MS will tell us! Heme weighs 615 daltons, so the m/z +1 is 616, making it easily visible with an MS.

Figure 2: The Heme group at 616.18 is clearly visible on this spectrum, which also includes some native and denatured myoglobin.

Figure 3a: Spectrum for myoglobin made on a reversed-phase (denaturing) LCMS run. The signal is very clean and gives a great deconvoluted mass for Apomyoglobin (Figure 3b).

Figure 3b: Deconvoluted mass for Apomyoglobin from spectrum 3a (denatured, mass = 16952), but there is no presence of Holomyoglobin (native, 16952 + 615 = 17567).

Figure 4a: Native MS on myoglobin. We can see two charge envelopes present – denatured (893 – 1696 m/z) and native (1150 – 2500 m/z), as well as free heme (m/z = 616).

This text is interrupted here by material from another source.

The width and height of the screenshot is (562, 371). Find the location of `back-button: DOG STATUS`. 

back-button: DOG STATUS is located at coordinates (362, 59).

Figure 4b: Deconvolution of the spectrum in Figure 4a shows two very clean masses for both Apomyoglobin (denatured, mass = 16952) and Holomyoglobin (native, 16952 + 615 = 17567), indicating we have successfully maintained the heme-myoglobin interaction through ionization and mass spec

In the realm of proteomics, intact protein mass spectrometry and native protein mass spectrometry represent two powerful tools for deciphering the intricacies of protein structure, function, and nteractions. Understanding the differences between these techniques allows researchers to choose the most appropriate approach based on their specific research questions and analytical objectives. Together, these methodologies continue to push the boundaries of proteomic research, unveiling the mysteries of the proteome with unprecedented detail and clarity.